─── Study material ───

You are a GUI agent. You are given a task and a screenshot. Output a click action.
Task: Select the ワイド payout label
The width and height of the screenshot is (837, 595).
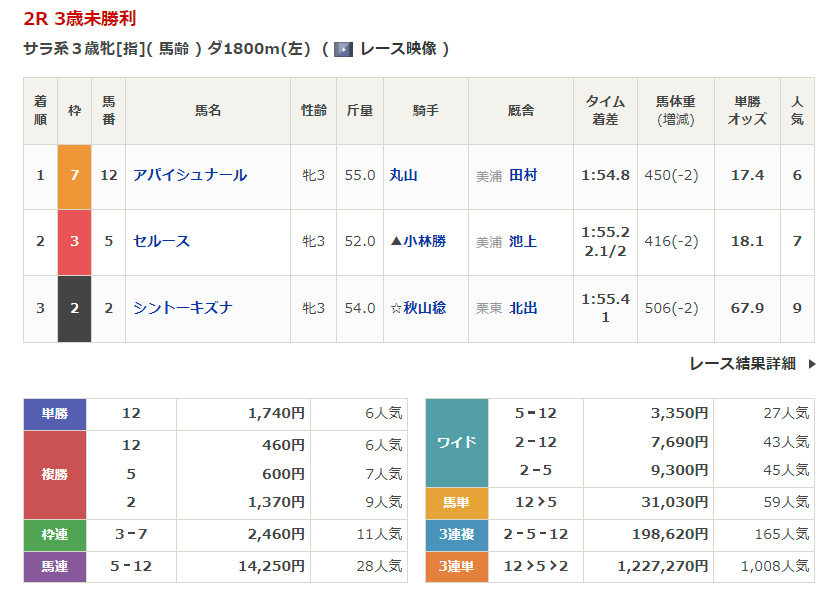pyautogui.click(x=457, y=442)
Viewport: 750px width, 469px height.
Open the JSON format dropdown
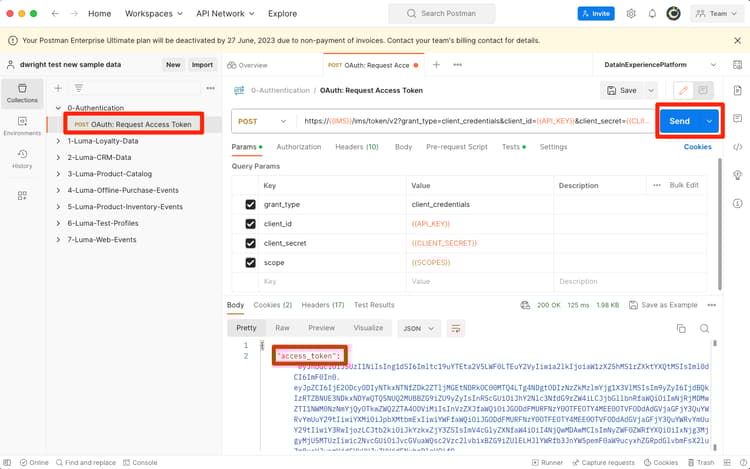(419, 328)
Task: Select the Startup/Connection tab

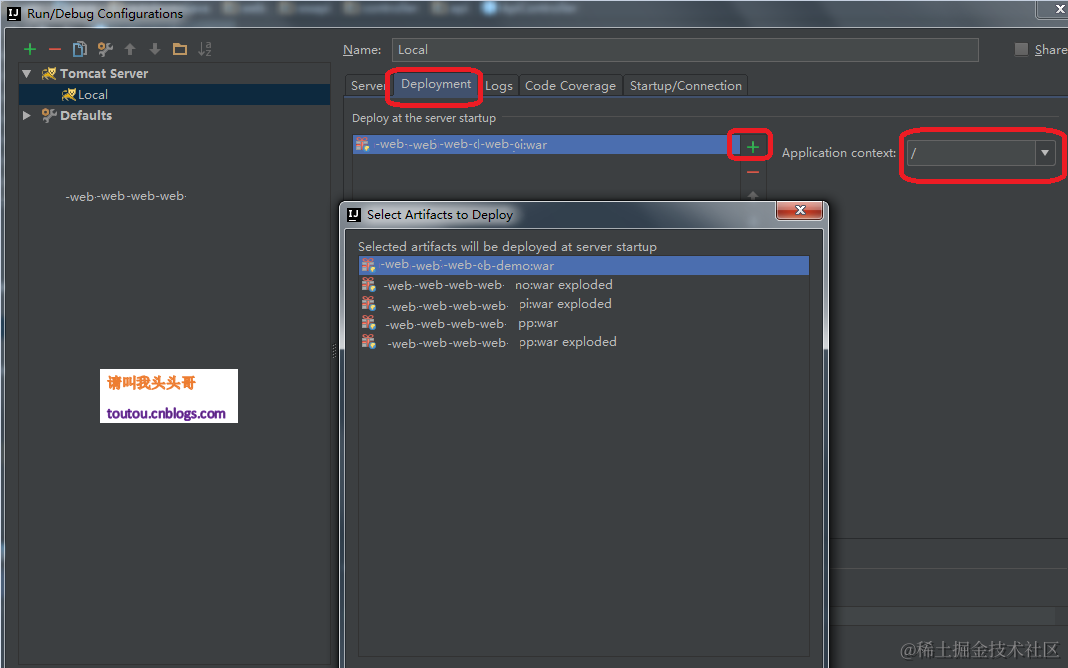Action: click(685, 86)
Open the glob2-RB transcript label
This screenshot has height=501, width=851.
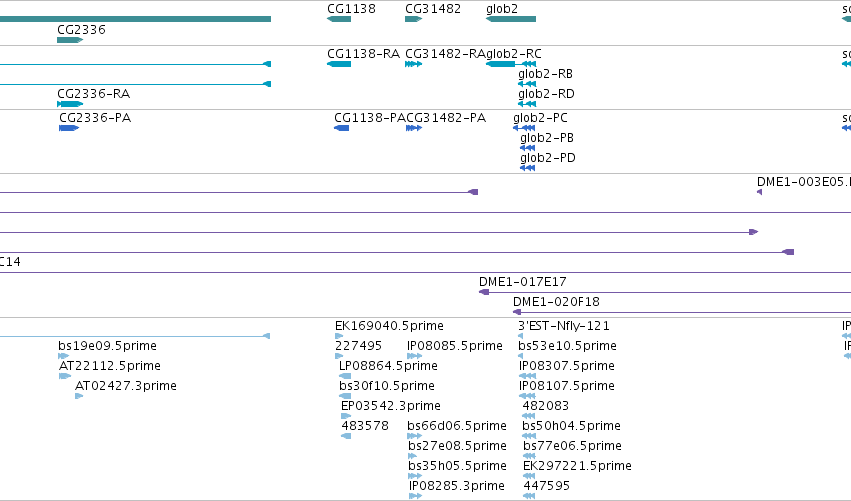pyautogui.click(x=545, y=74)
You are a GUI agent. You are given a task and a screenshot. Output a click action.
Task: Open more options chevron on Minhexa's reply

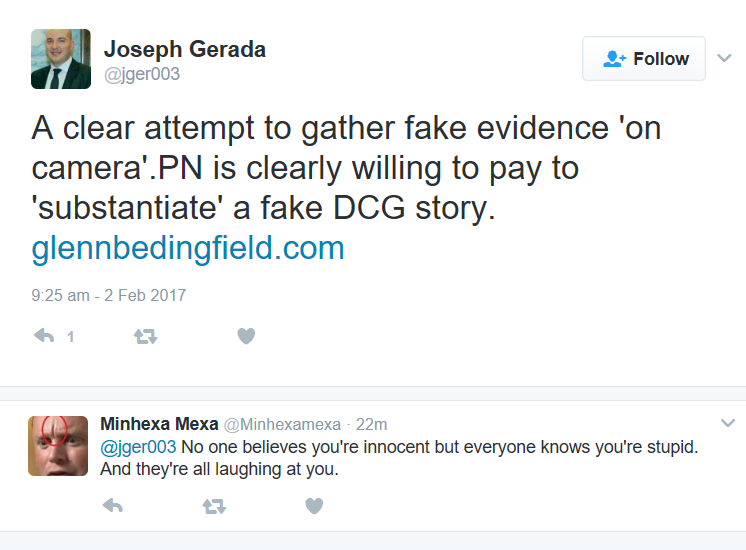coord(727,423)
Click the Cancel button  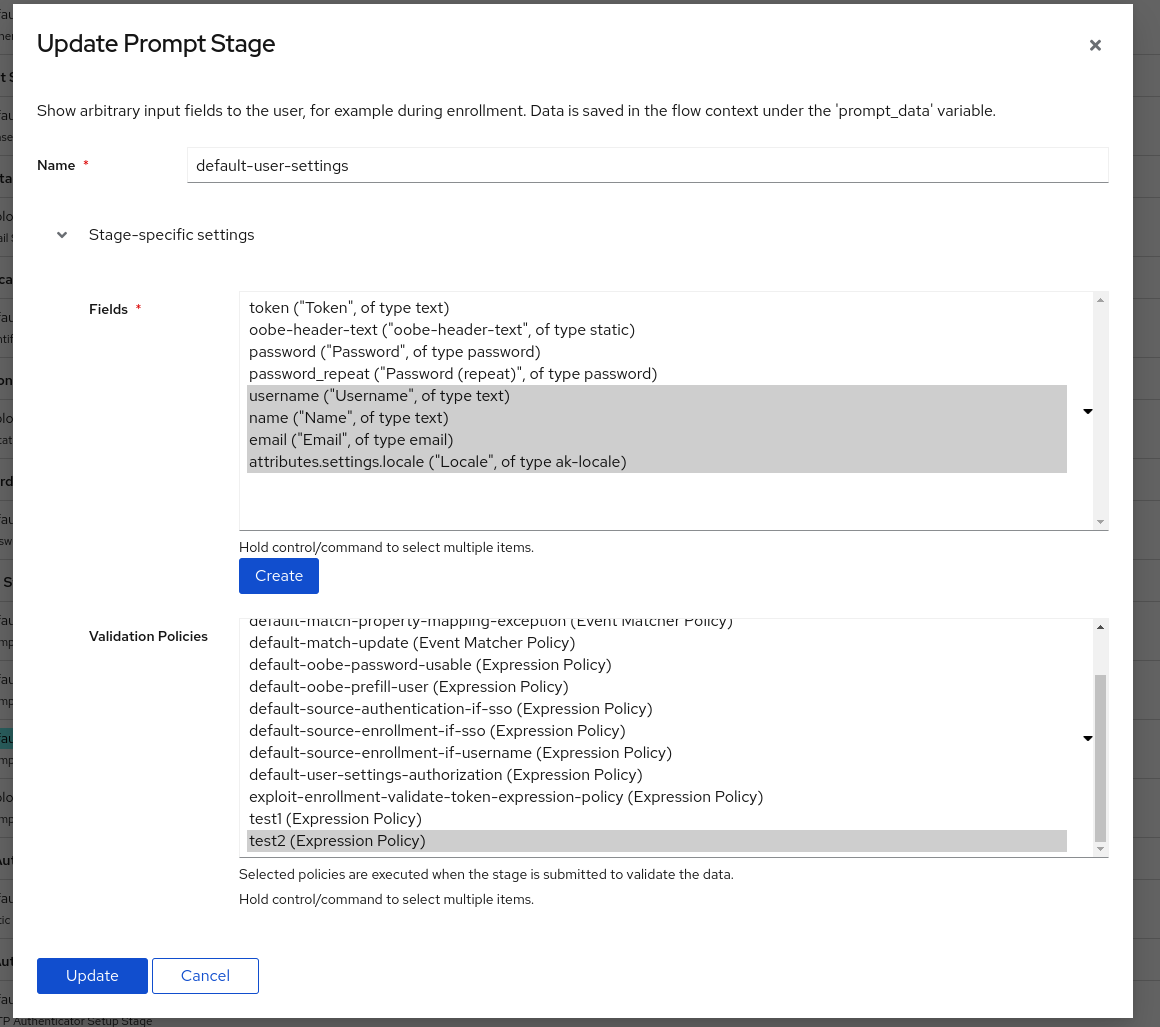205,975
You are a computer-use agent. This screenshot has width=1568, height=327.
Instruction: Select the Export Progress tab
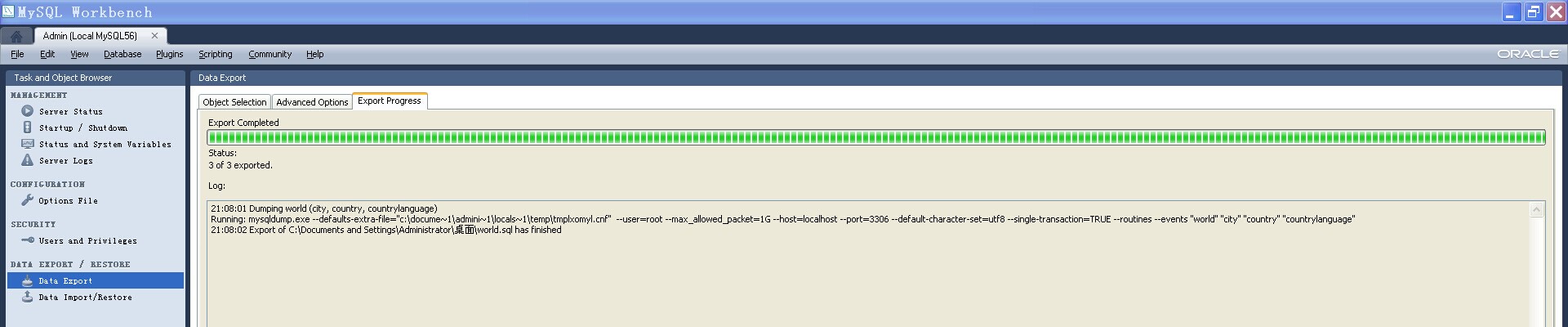pyautogui.click(x=390, y=101)
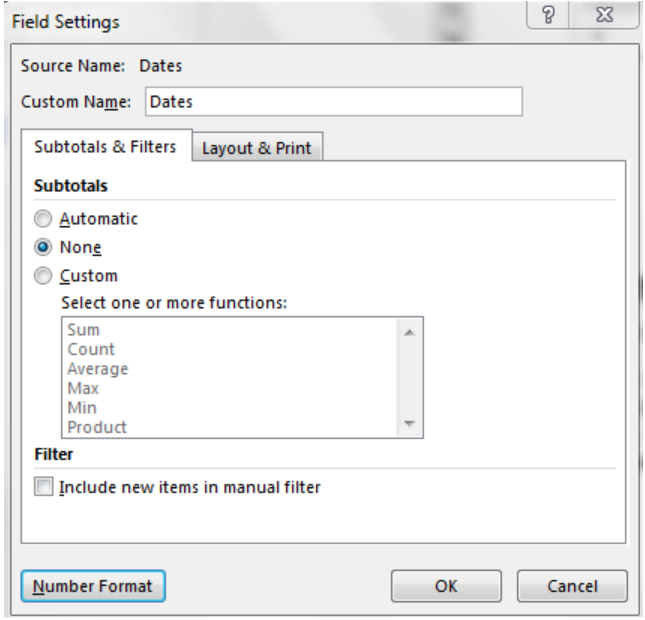
Task: Click inside the Custom Name text field
Action: [334, 102]
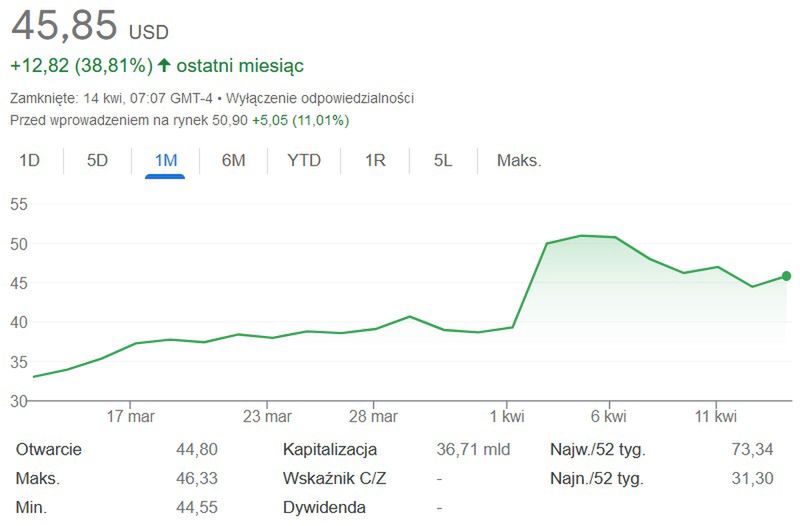This screenshot has width=800, height=526.
Task: Open the Wyłączenie odpowiedzialności disclaimer link
Action: coord(321,98)
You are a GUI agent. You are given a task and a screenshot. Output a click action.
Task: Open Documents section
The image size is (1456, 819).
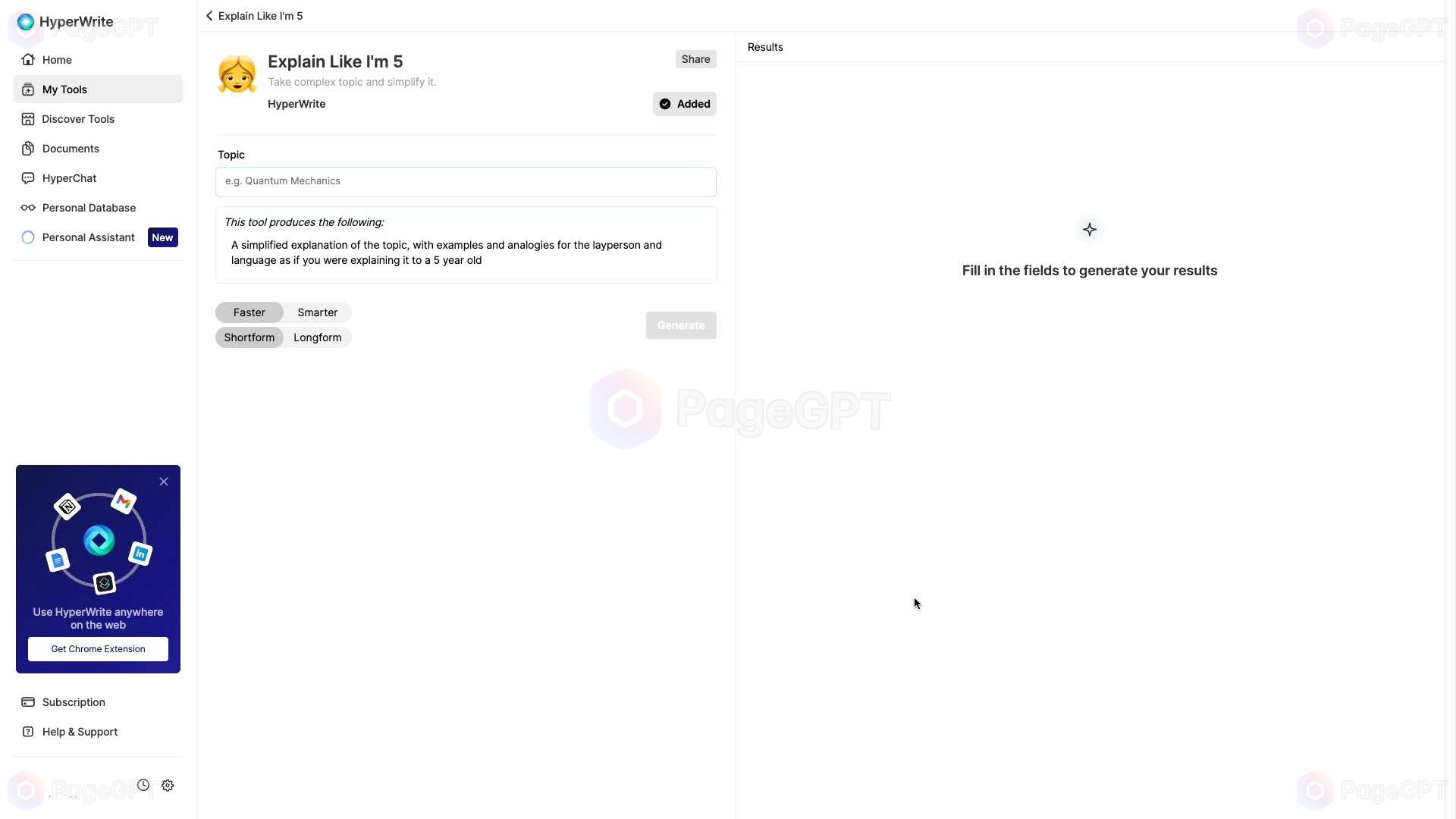point(70,148)
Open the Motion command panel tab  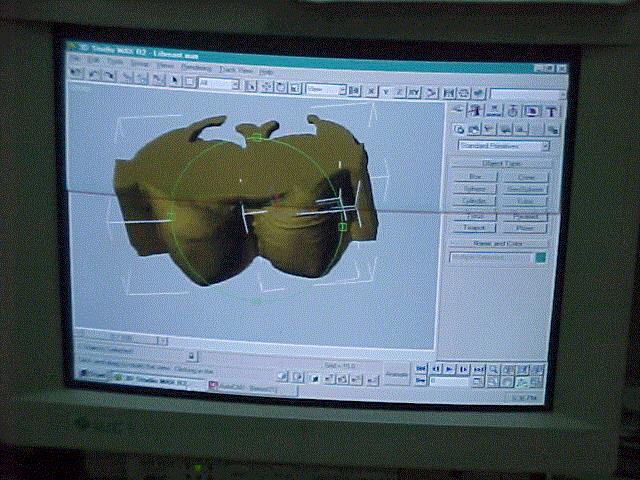point(513,110)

───

Exercise details:
Would you restate, exactly and with no pictures, the lines of the entries above from the one containing "Instruction: Select the Export Progress tab" through the one containing "Task: Open Documents section"?

Exercise answer:
Instruction: Select the Export Progress tab
pyautogui.click(x=390, y=101)
Task: Click inside the Custom Name text field
Action: [334, 102]
This screenshot has width=800, height=526.
Task: Open the Wyłączenie odpowiedzialności disclaimer link
Action: coord(321,98)
You are a GUI agent. You are given a task and a screenshot. Output a click action.
Task: Open Documents section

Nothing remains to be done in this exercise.